| Work request |
Copy exactly the lines from the one containing "Screen dimensions: 1118x619" through the last line of the records below, including both, and leave out any pictures.
= = = =
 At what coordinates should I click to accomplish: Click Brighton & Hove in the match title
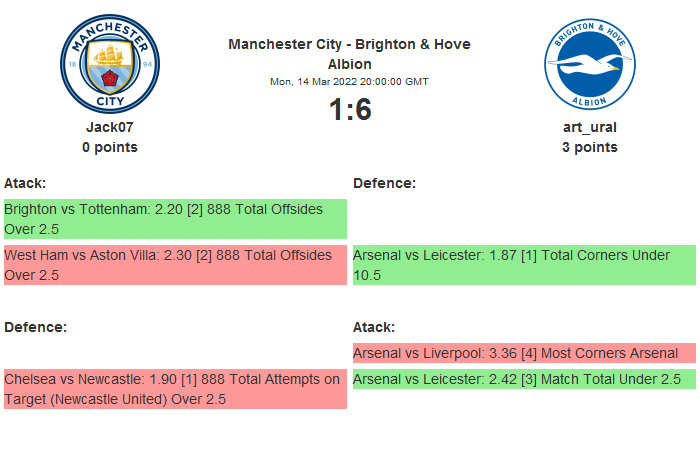point(405,44)
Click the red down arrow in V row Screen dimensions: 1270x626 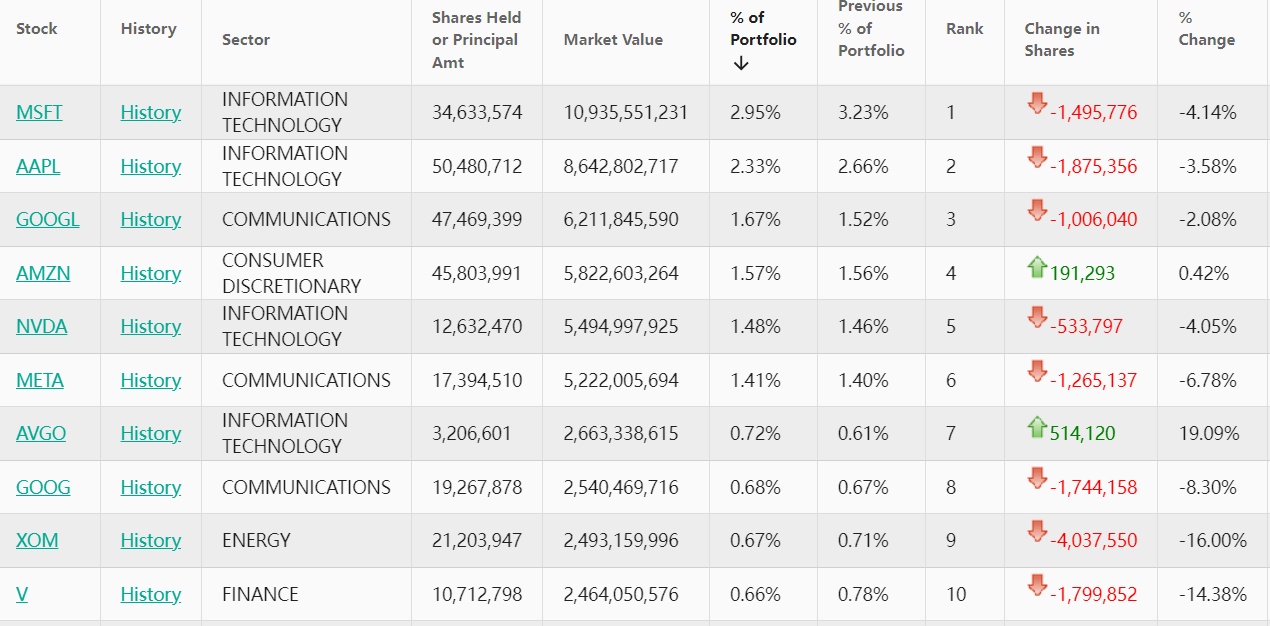[1037, 585]
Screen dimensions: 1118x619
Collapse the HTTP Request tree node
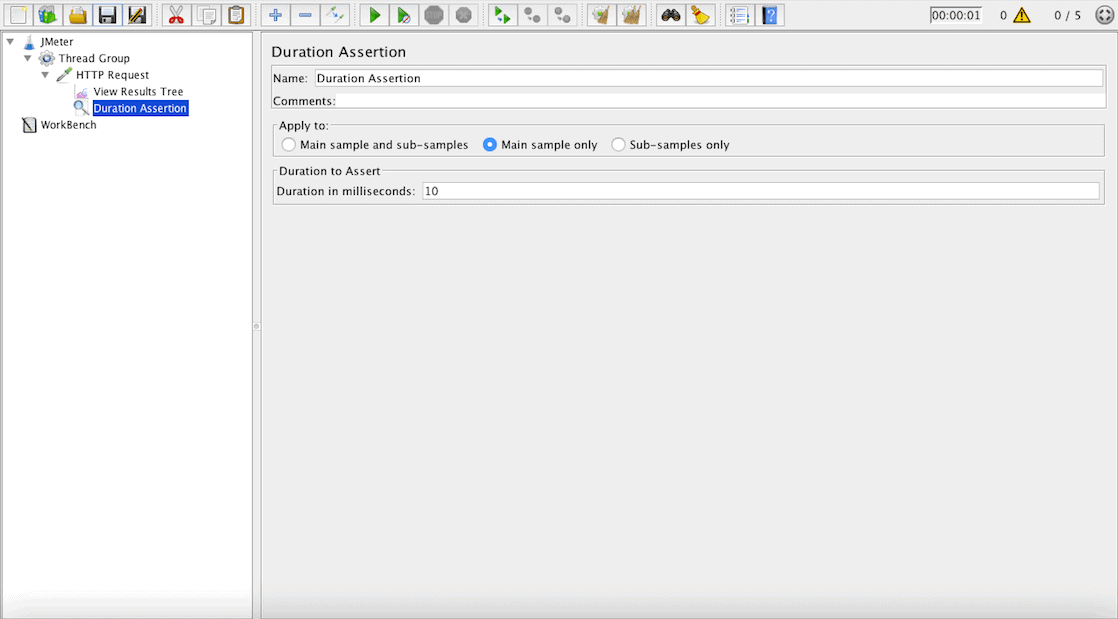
= = = =
| Answer section |
Screen dimensions: 1118x619
Collapse the HTTP Request tree node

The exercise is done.